> _About this task_:
Skip the pictures. Quote every line below, exactly, from the one with "Task: Select the YZR132M1-6 motor model cell" through the final line.

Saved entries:
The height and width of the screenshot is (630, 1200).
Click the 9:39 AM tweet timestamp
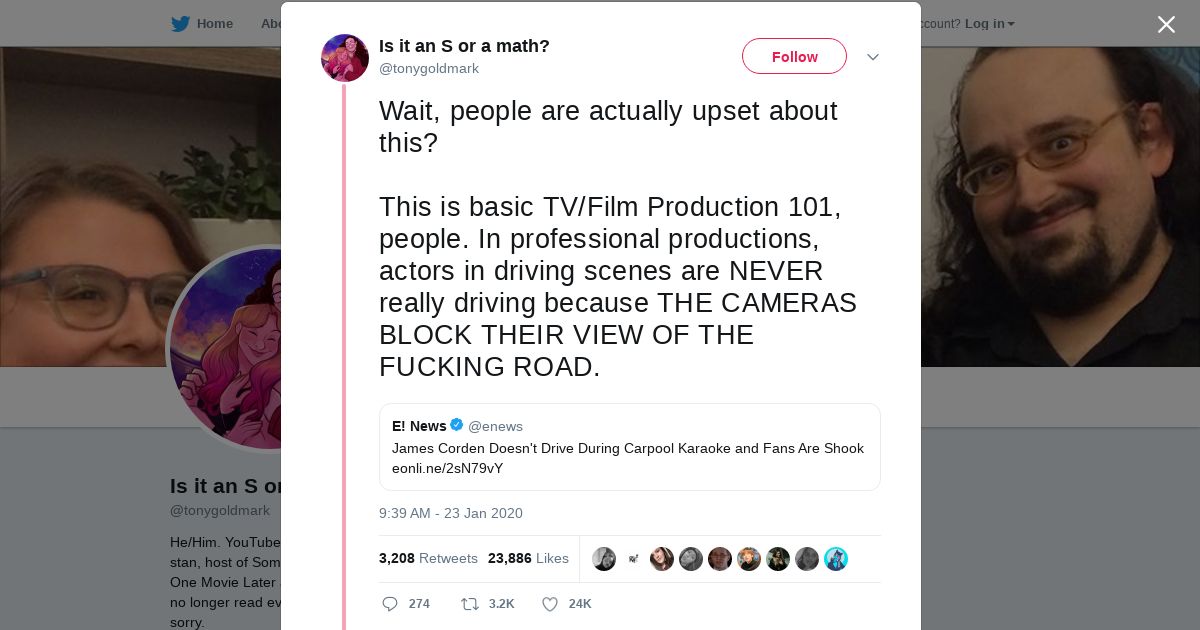coord(451,513)
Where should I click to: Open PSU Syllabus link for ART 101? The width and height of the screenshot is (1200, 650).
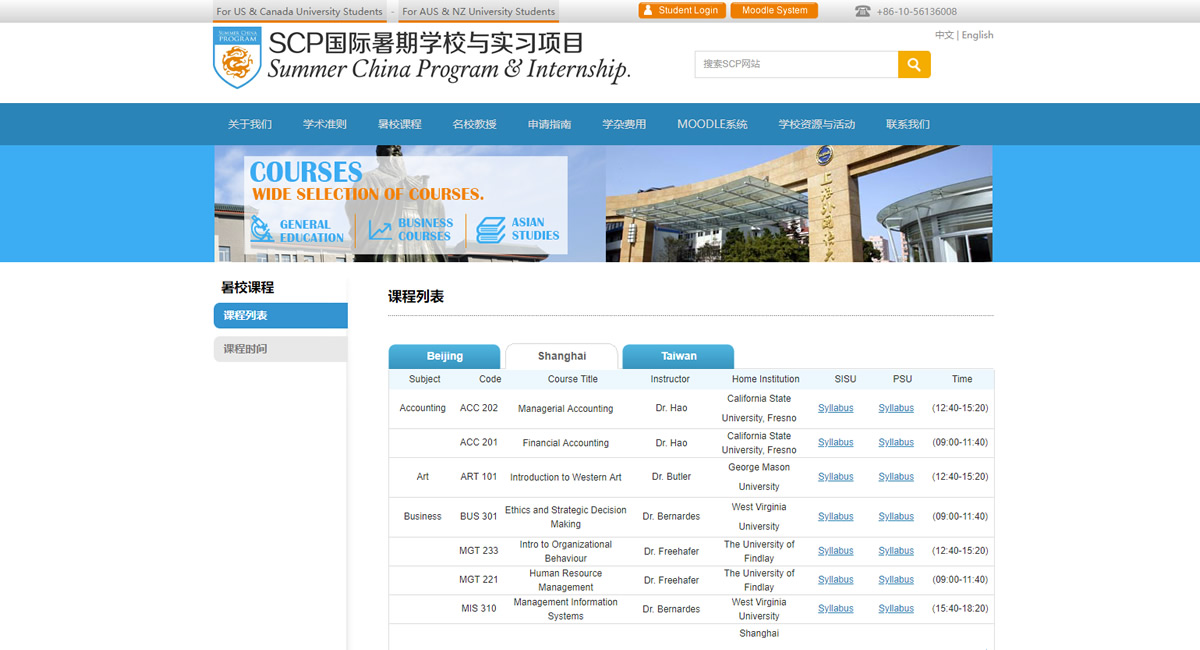coord(895,477)
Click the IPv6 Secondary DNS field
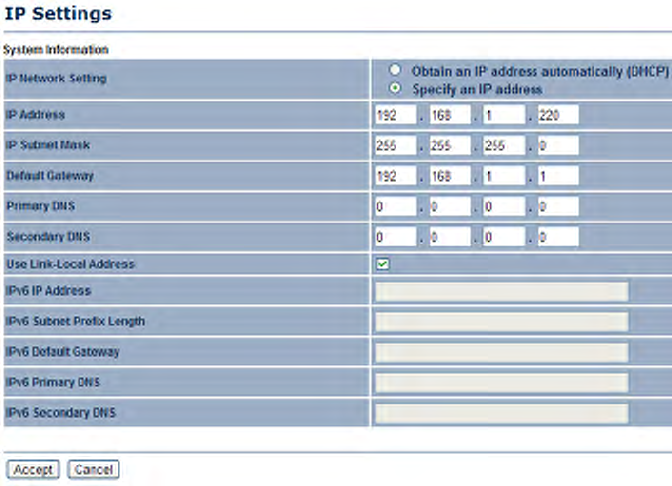Image resolution: width=672 pixels, height=486 pixels. click(x=501, y=413)
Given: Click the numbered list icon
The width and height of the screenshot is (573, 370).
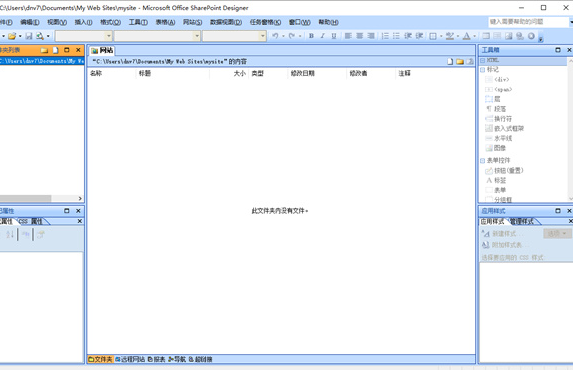Looking at the screenshot, I should pyautogui.click(x=385, y=36).
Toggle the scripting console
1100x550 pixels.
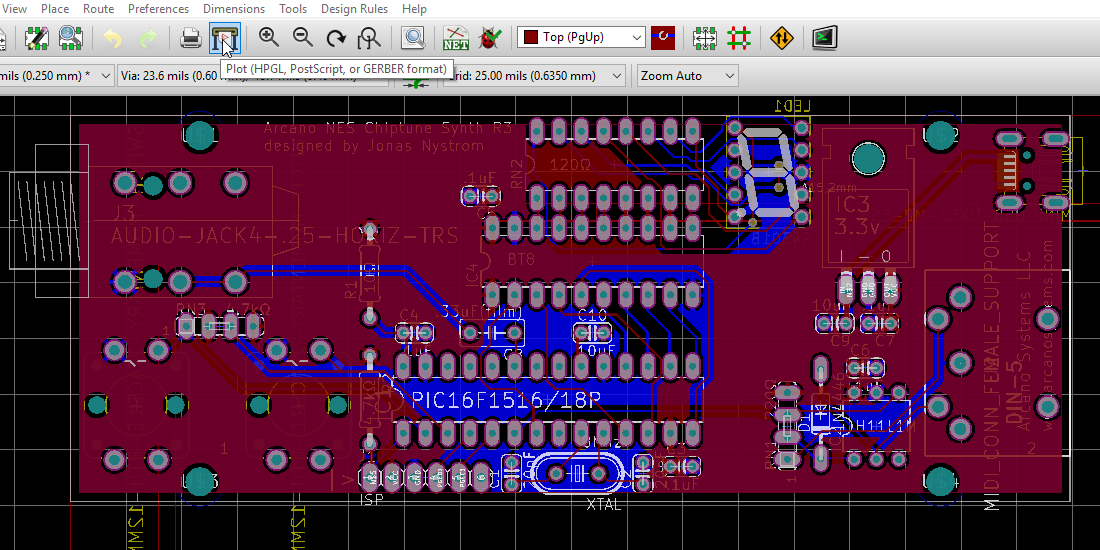pos(824,38)
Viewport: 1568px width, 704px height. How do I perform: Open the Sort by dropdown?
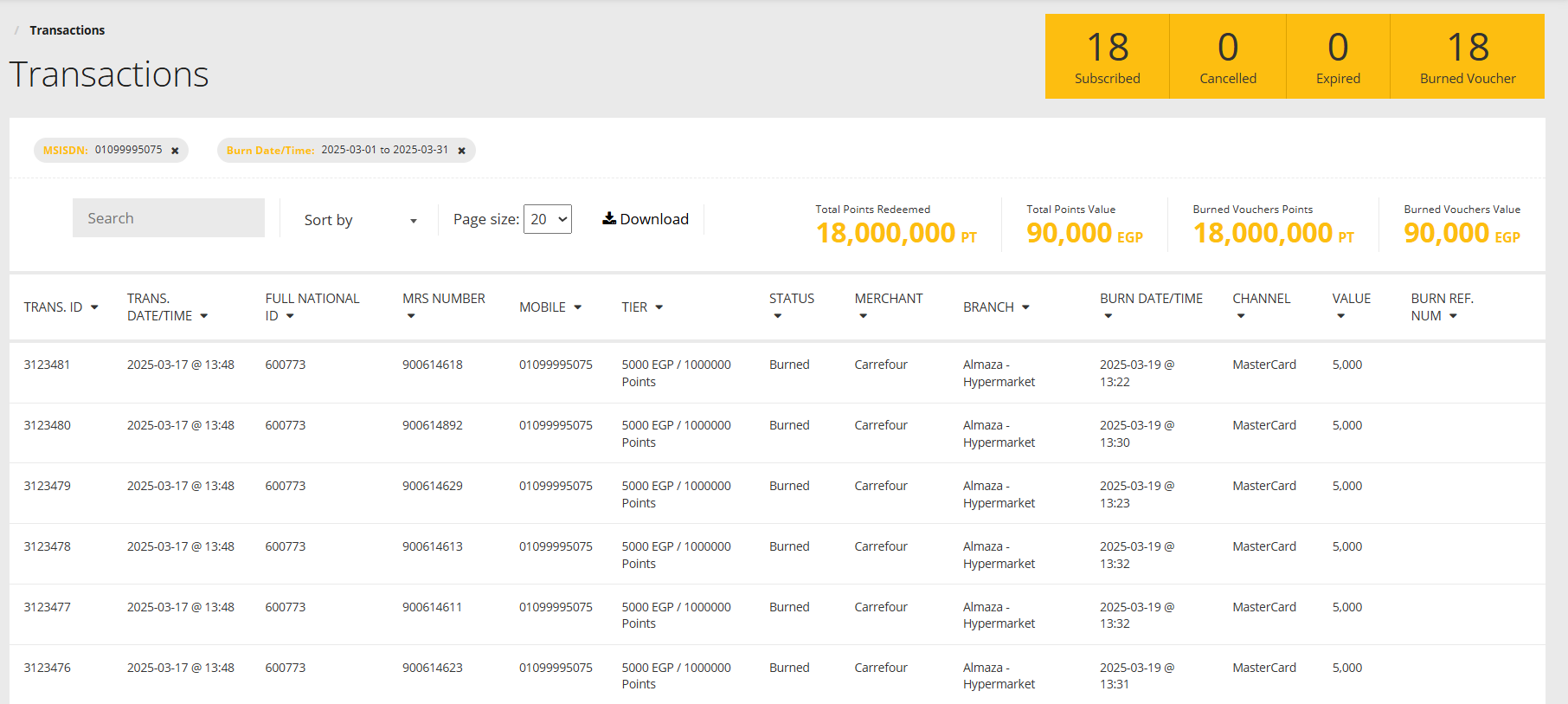pos(360,220)
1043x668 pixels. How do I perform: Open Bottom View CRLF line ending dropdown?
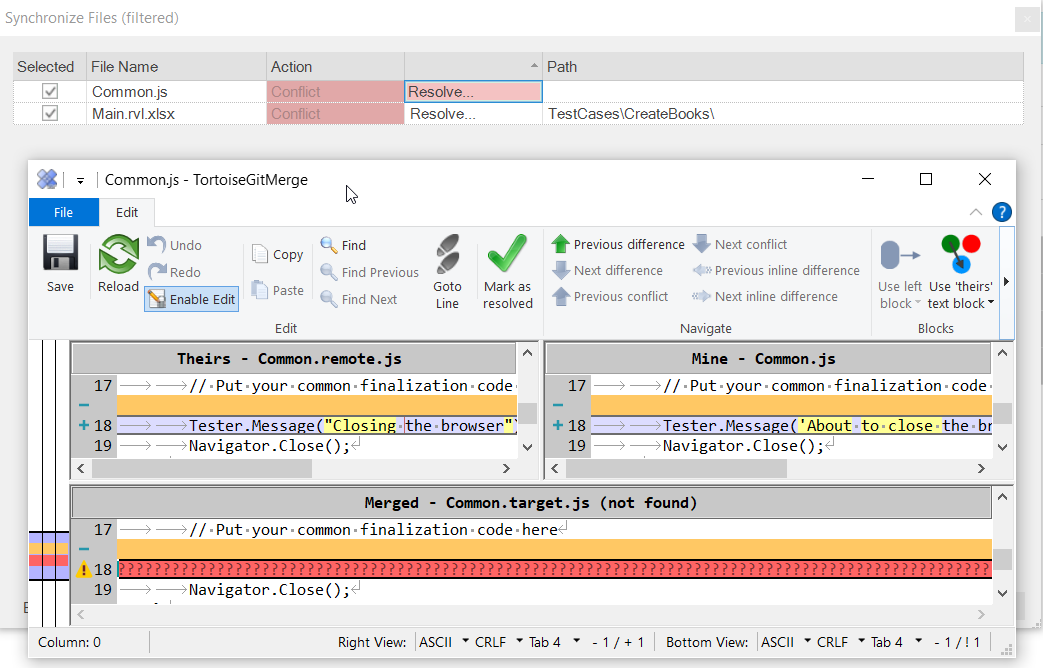coord(860,642)
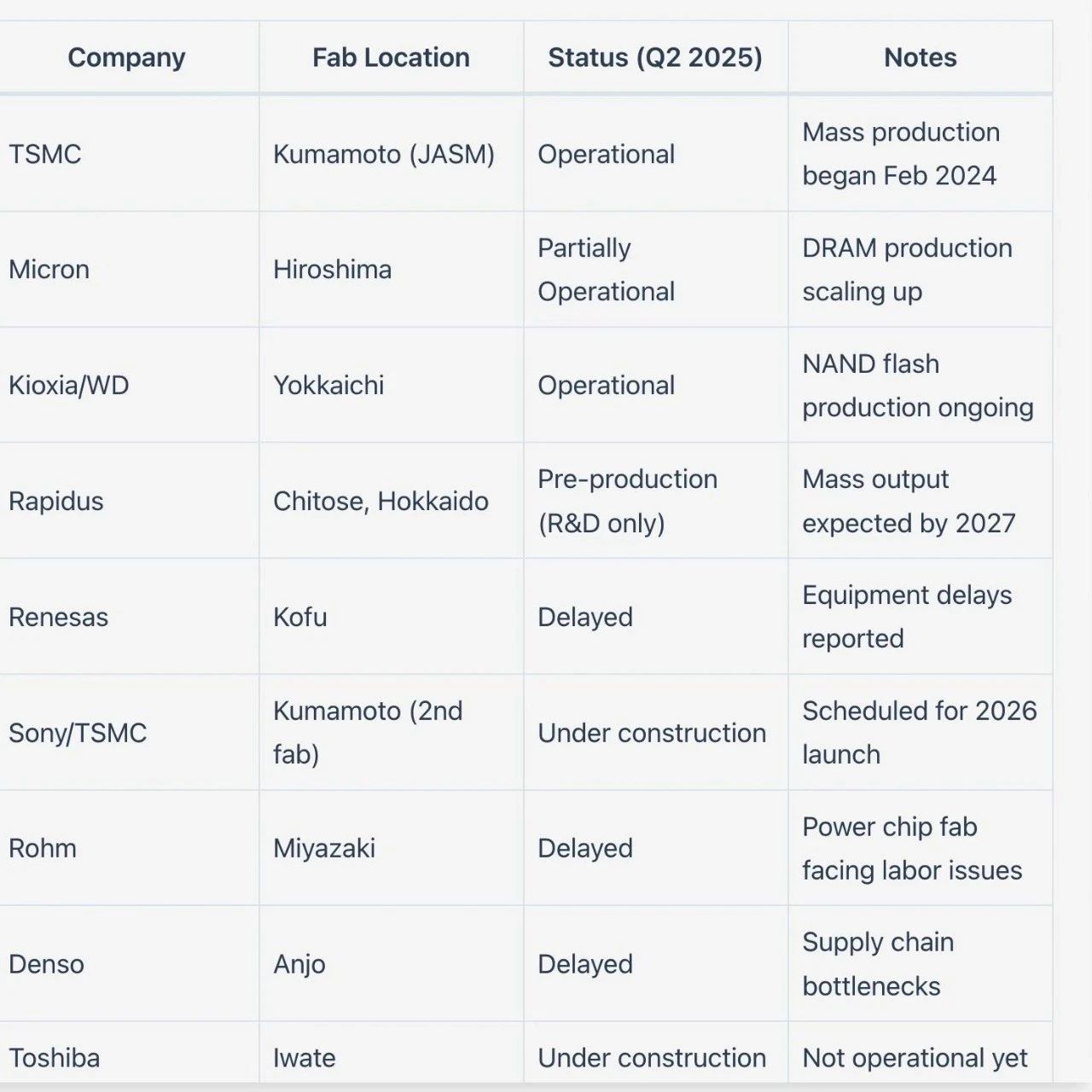
Task: Click the Equipment delays reported note
Action: 907,617
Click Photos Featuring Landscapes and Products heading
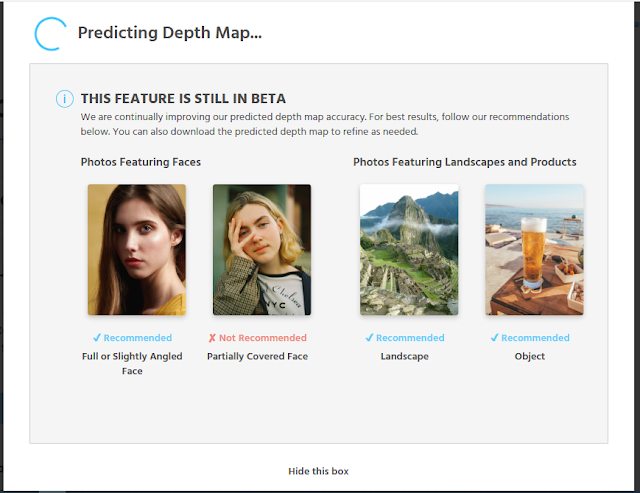This screenshot has height=493, width=640. tap(465, 162)
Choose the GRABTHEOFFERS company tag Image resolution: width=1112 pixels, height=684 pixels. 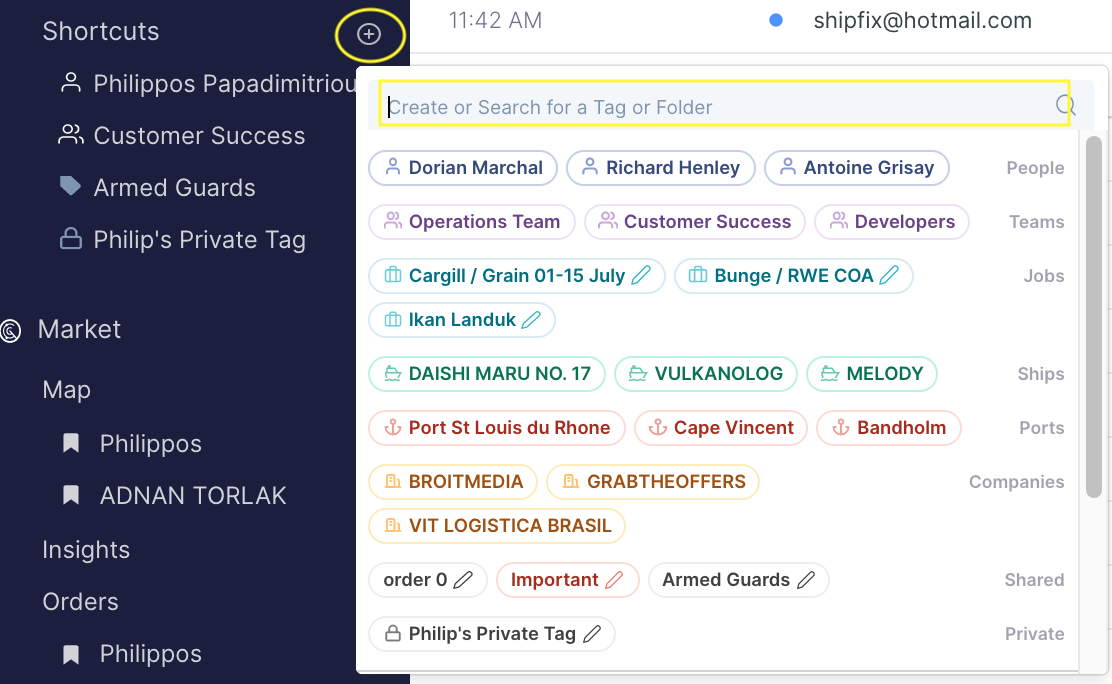click(x=653, y=482)
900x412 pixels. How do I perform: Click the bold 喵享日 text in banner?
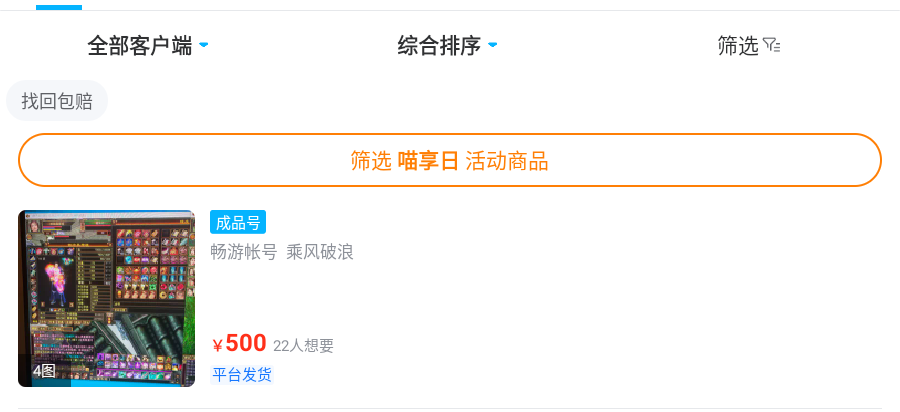pyautogui.click(x=428, y=161)
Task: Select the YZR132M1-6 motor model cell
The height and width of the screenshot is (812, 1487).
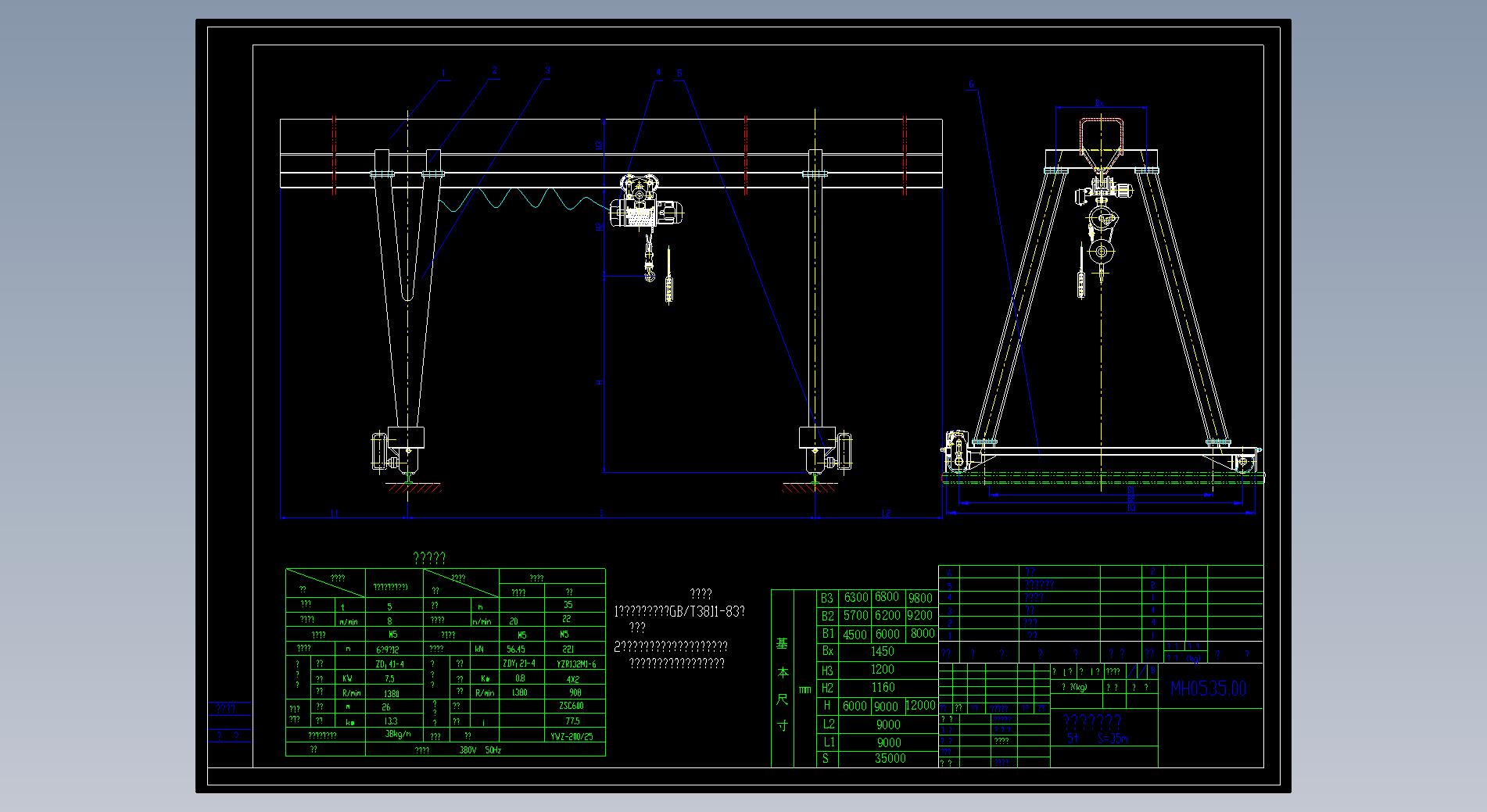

> _Answer_:
Task: Select the YZR132M1-6 motor model cell
The height and width of the screenshot is (812, 1487).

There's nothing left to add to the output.